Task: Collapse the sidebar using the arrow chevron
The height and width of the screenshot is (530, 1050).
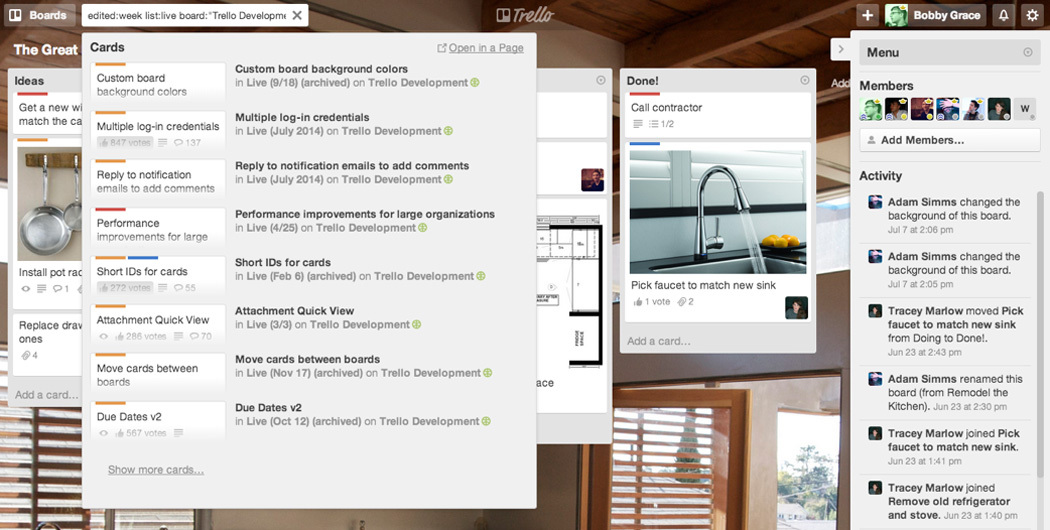Action: [x=840, y=49]
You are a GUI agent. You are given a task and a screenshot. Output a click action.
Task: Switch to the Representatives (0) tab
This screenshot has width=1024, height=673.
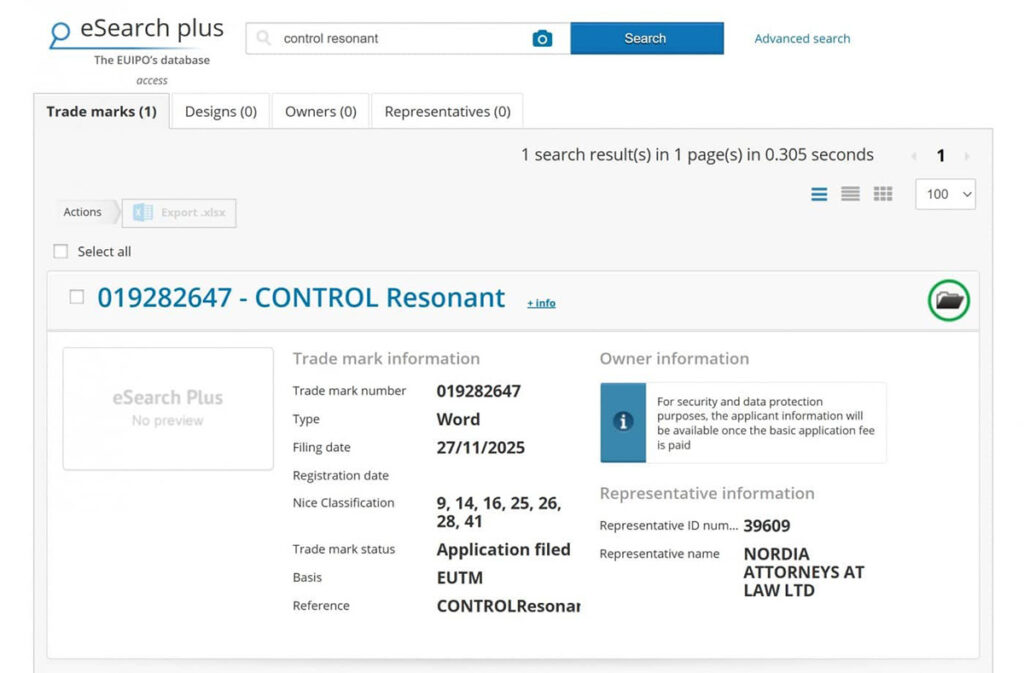click(447, 112)
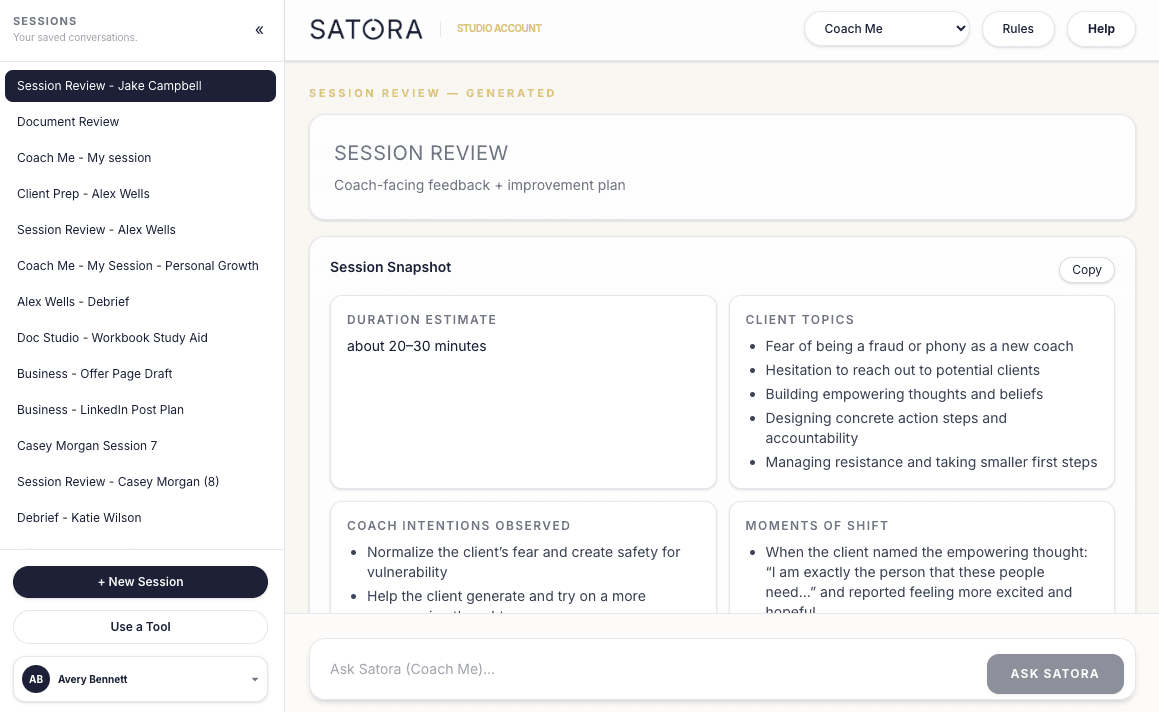The image size is (1159, 712).
Task: Open Client Prep - Alex Wells
Action: [83, 193]
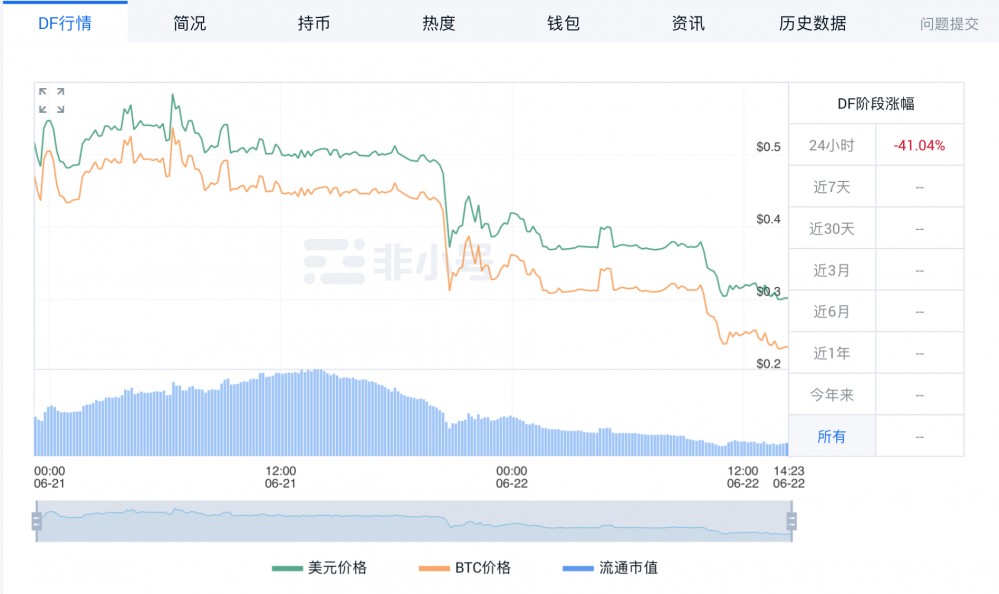This screenshot has height=594, width=999.
Task: Click the right handle of the range slider
Action: pos(794,519)
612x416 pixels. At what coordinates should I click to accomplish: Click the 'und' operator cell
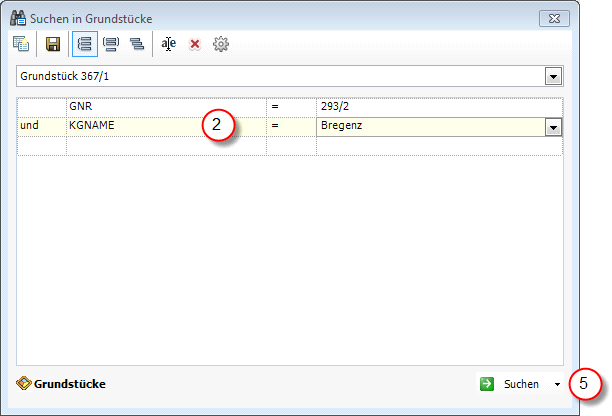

* _EXERCISE DETAILS_:
What you return should be the exact lines from the one containing "Task: Switch to the Representatives (0) tab" through the end of the listing above, both included, minus any pictures.

* _SOLUTION TO THIS EXERCISE_:
Task: Switch to the Representatives (0) tab
This screenshot has width=1024, height=673.
click(447, 112)
The image size is (1159, 712).
Task: Open Client Prep - Alex Wells
Action: [83, 193]
This screenshot has height=594, width=999.
Task: Click the right handle of the range slider
Action: pos(794,519)
612x416 pixels. At what coordinates should I click to accomplish: Click the 'und' operator cell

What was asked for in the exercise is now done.